= Minnesota Department of Human Rights =

The Minnesota Department of Human Rights is a state-level governmental body in Minnesota tasked with investigating abuses of its human rights laws and educating the public about them.

== History ==
Prior to the establishment of the Minnesota Department of Human Rights, the Minnesota Legislature created the State Commission Against Discrimination in 1955. Its role was to protect the rights of Minnesota residents, and to provide necessary services for them. This was in response to the amendment that the Legislature made to the fair employment practices act to include a housing provision.

The Minnesota Department of Human Rights was founded in 1967, to succeed the State Commission Against Discrimination. This is because new federal civil rights laws were being passed in the United States, and the state of Minnesota wished to have an official body to handle violation of these civil rights laws. In 1973, Minnesota passed the Minnesota Human Rights Act, which the Department of Human Rights would enforce. That act, with subsequent renumbering and amendments, is codified as Chapter 363A of Minnesota Statutes.

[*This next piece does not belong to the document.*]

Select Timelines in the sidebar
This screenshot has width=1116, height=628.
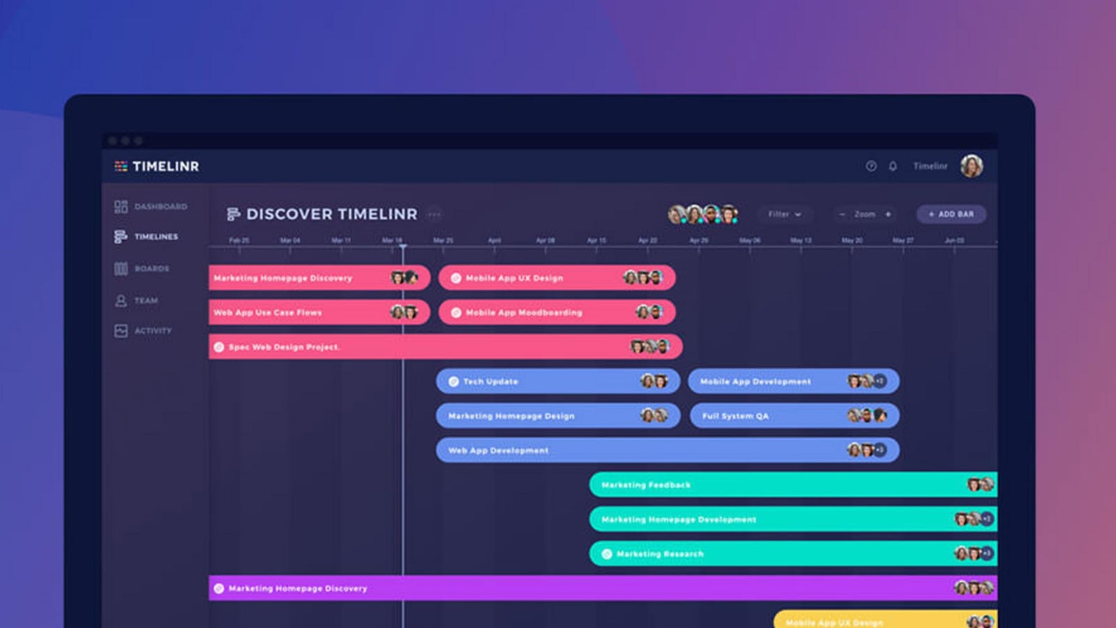156,237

== Minnesota Human Rights Act ==
Minnesota has more comprehensive anti-discrimination legislation than the federal government. The Minnesota Human Rights Act identifies thirteen "protected classes": race, color, creed, religion, national origin, sex, marital status, familial status, disability, public assistance, age, sexual orientation, and local human rights activity. It is illegal in the state of Minnesota to discriminate against these thirteen protected classes in business, credit, education, employment, housing, public accommodations, and public services.

== Role of the Minnesota Department of Human Rights ==
The Minnesota Department of Human Rights educates people within the state of Minnesota about the Human Rights Act, and encourages those who have experienced discrimination—or who believe that they have experienced discrimination—to file complaints with their human rights investigators. While their main office is located in Saint Paul, due to high demand the Minnesota Department of Human Rights also has a human rights investigator in St. Cloud.

== Organization ==
A commissioner and deputy commissioner oversee a communications team, a legal team, and a pool of investigators. The commissioner must have a law degree and experience in civil rights legislation.

== Local Minnesota Human Rights Commissions ==
Nearly fifty towns and cities in Minnesota have local human rights commissions composed of any combination of volunteers, city council representatives, clergy, or other local authority figure. Several of these human rights commissions work with a human rights investigator hired by the Minnesota Department of Human Rights in St. Paul but assigned to work in that town or city.